## Task description
Starting with the line with "This screenshot has height=751, width=1170." and going on through the end of the items, replace "splitter arrow" with "splitter handle" and change nothing else. Give back only those lines, and leave the pictures out.

## Given information
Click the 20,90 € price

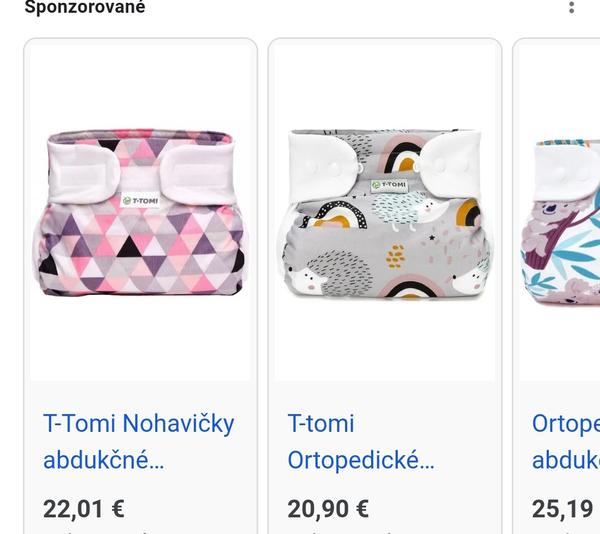click(328, 509)
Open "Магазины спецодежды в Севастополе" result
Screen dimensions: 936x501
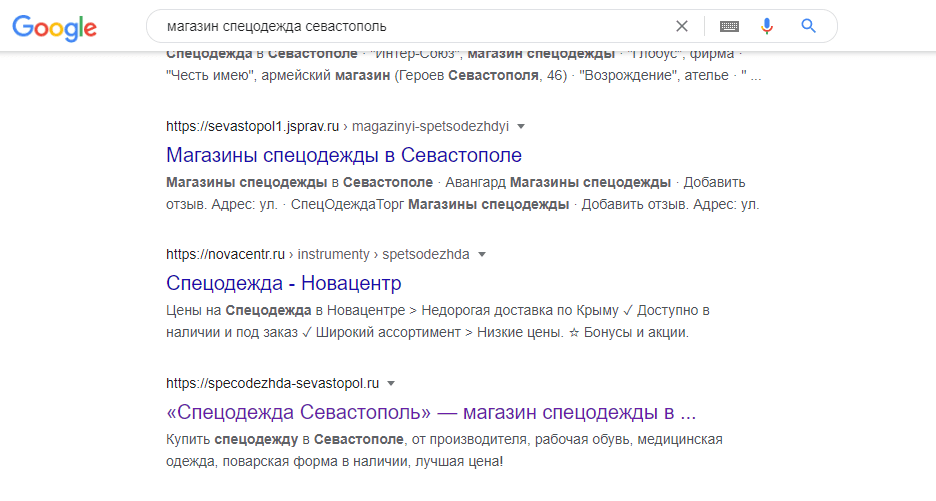344,155
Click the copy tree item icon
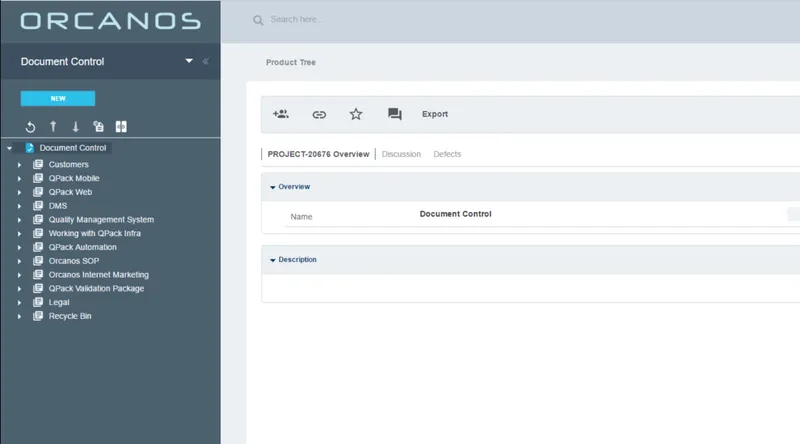This screenshot has width=800, height=444. (x=98, y=127)
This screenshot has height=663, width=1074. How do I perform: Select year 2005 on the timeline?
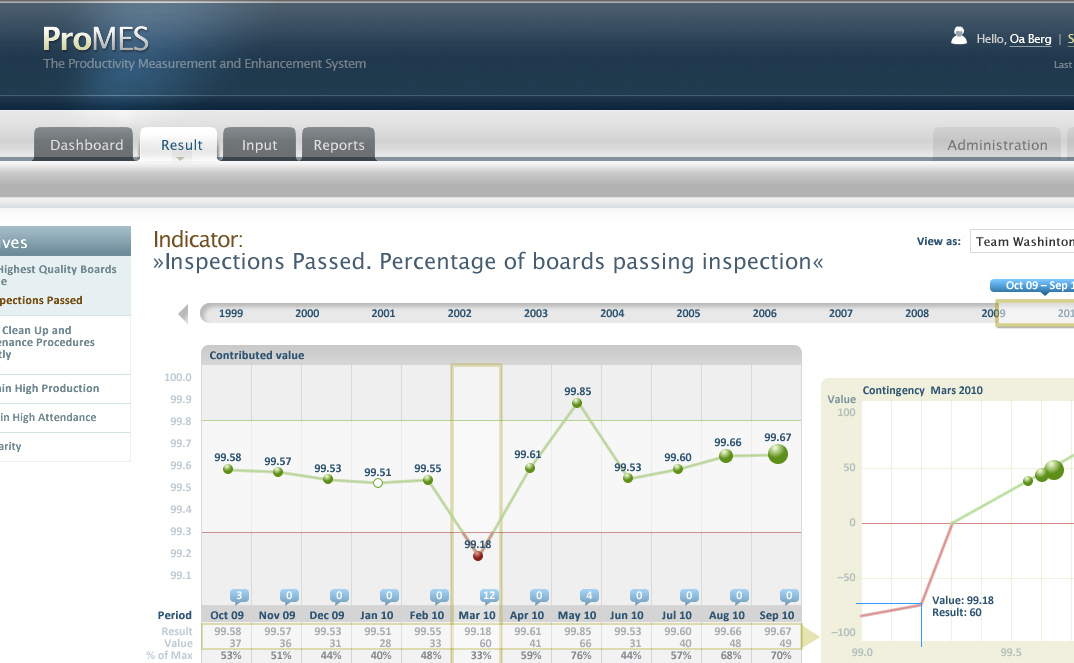[688, 314]

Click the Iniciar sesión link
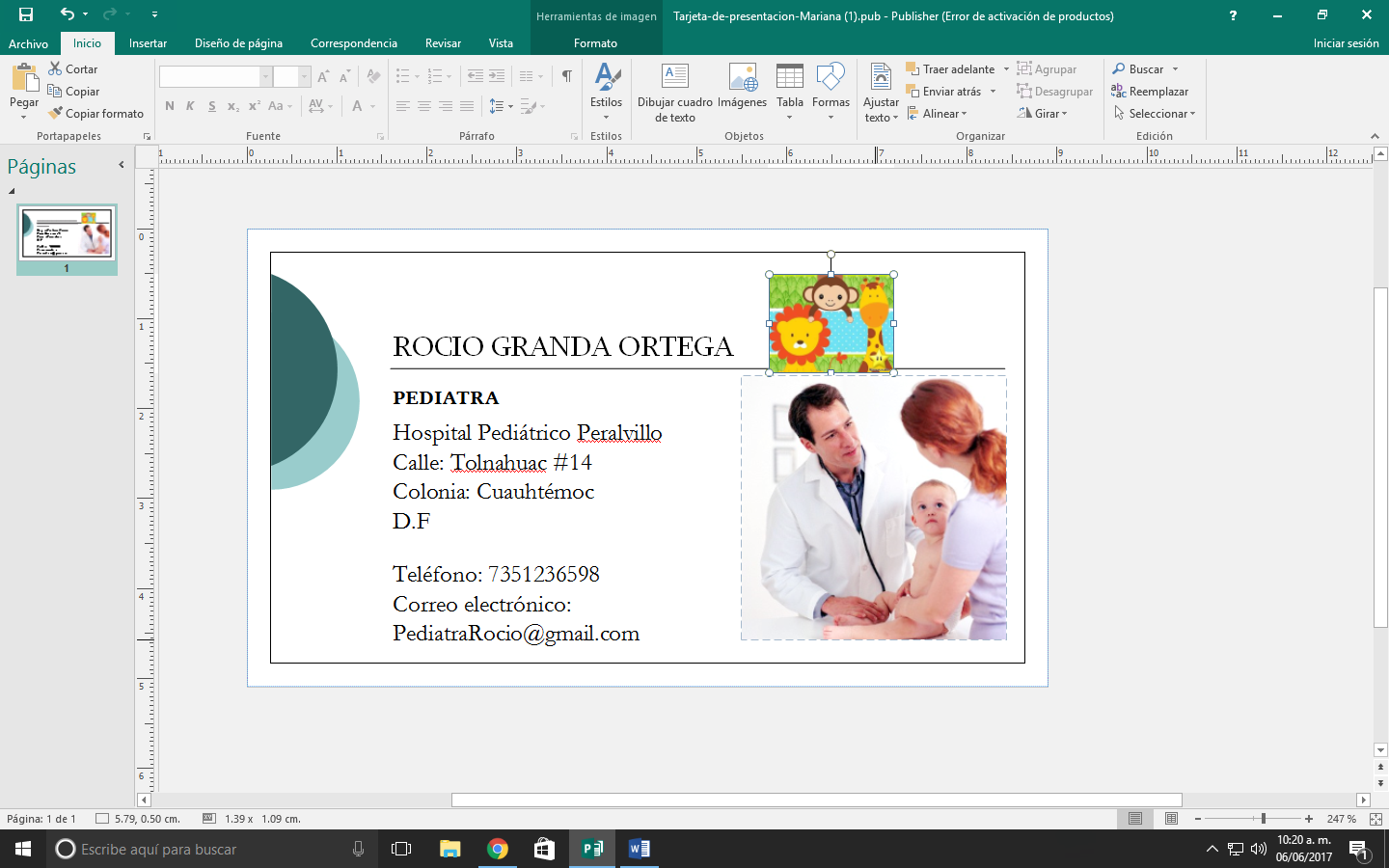[1346, 43]
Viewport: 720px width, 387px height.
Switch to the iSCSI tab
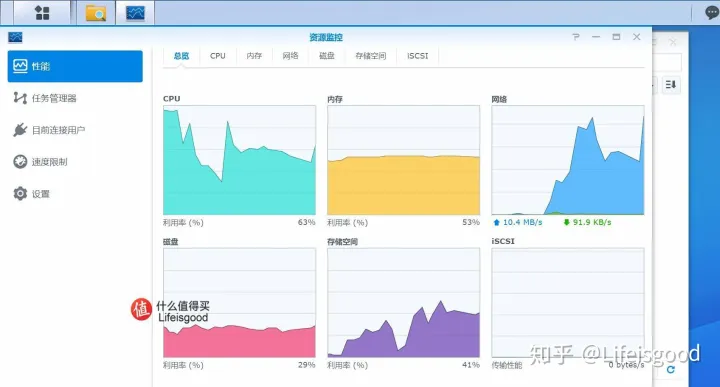click(417, 56)
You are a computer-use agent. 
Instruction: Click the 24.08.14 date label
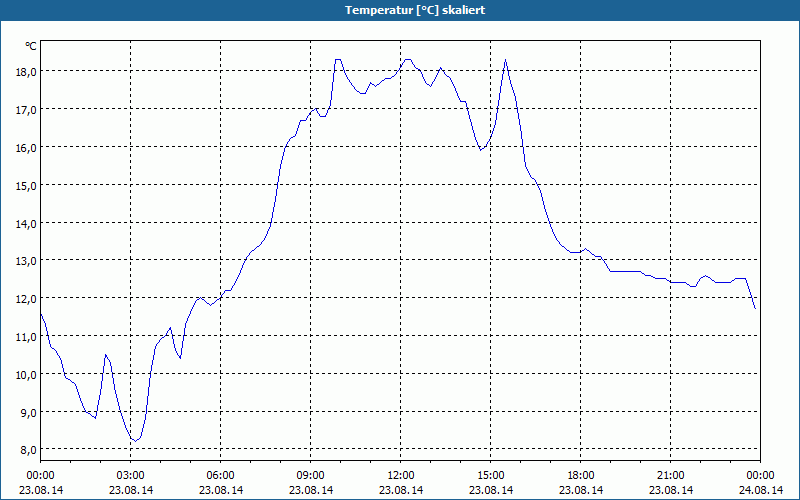click(761, 490)
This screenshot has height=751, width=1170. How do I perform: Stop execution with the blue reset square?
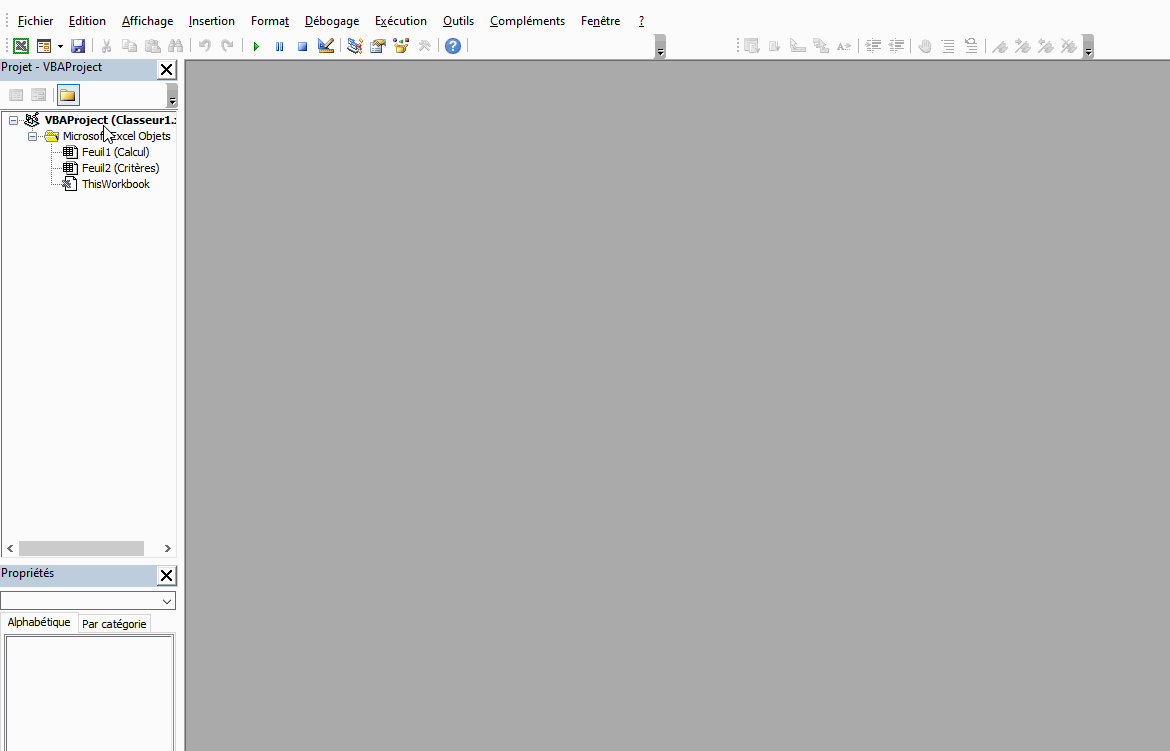pyautogui.click(x=302, y=46)
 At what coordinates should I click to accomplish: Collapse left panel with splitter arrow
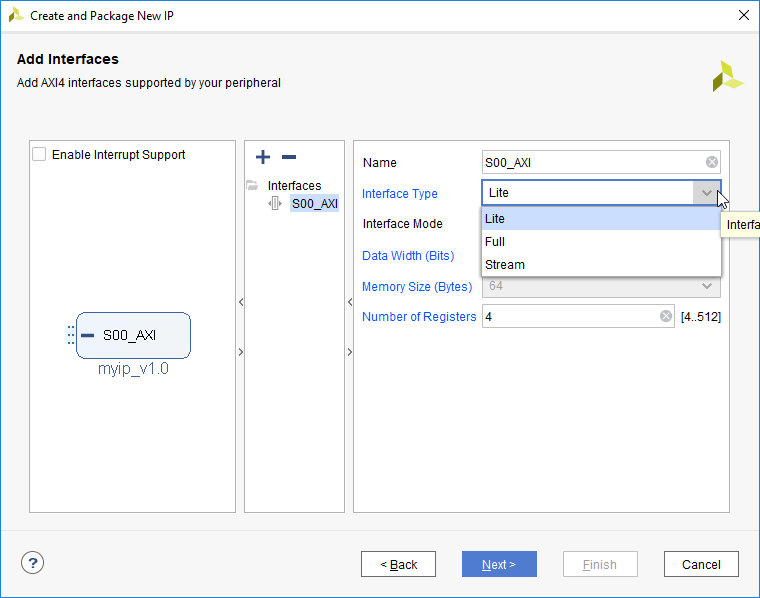coord(240,302)
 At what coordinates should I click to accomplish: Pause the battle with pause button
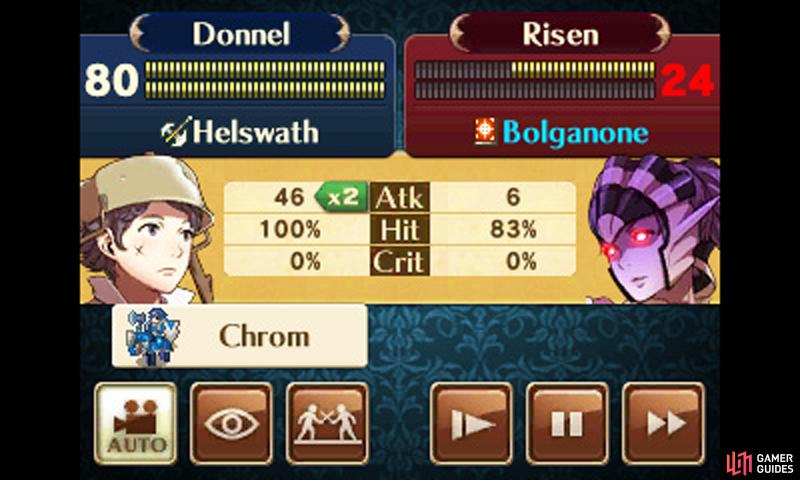point(567,423)
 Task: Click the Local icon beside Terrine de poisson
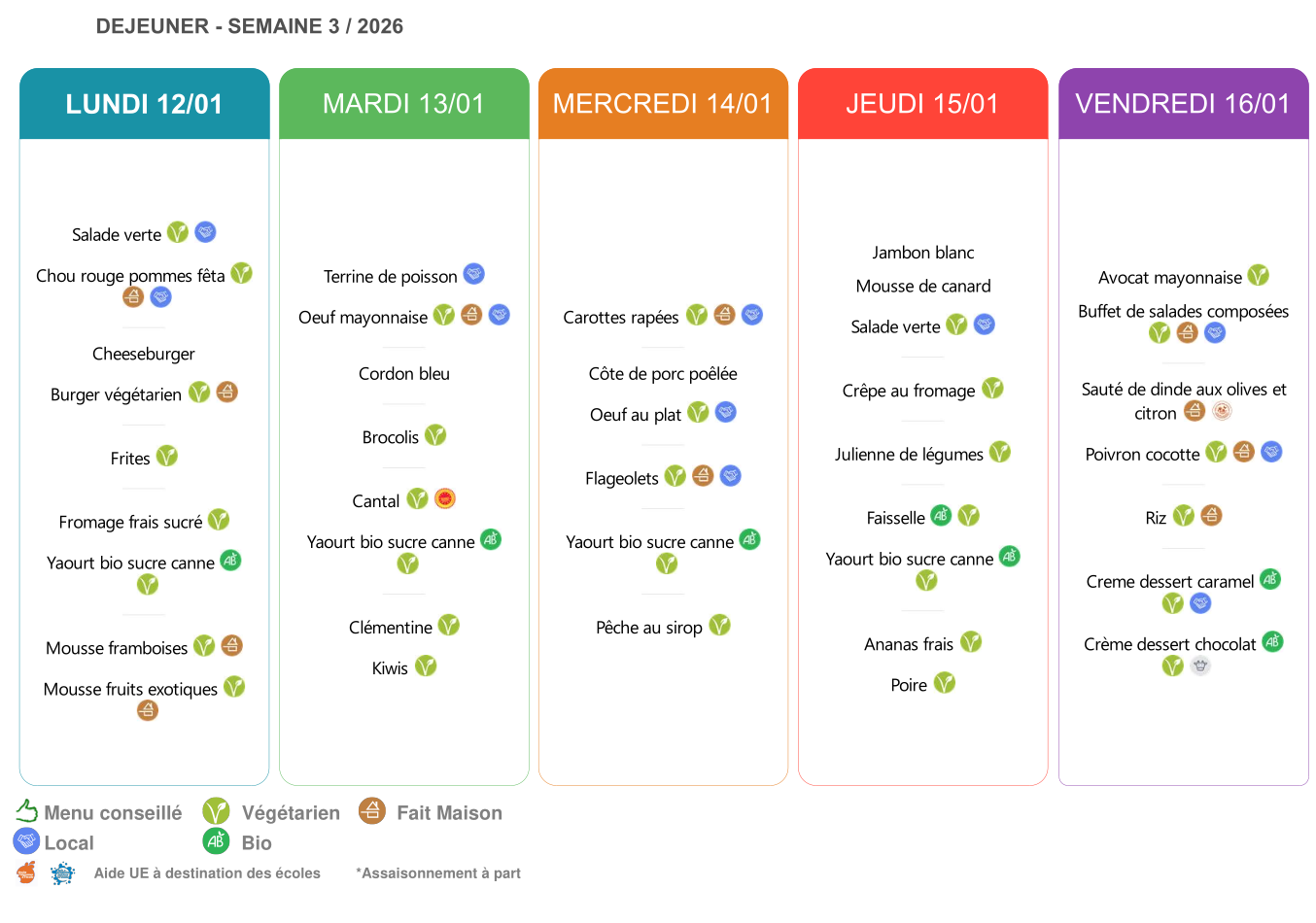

## Written answer
This screenshot has height=751, width=1170. How do I perform: Stop execution with the blue reset square?
pyautogui.click(x=302, y=46)
 At what coordinates should I click to accomplish: Collapse left panel with splitter handle
coord(240,302)
 At what coordinates should I click to accomplish: Pause the battle with pause button
point(567,423)
 Task: Click the Local icon beside Terrine de poisson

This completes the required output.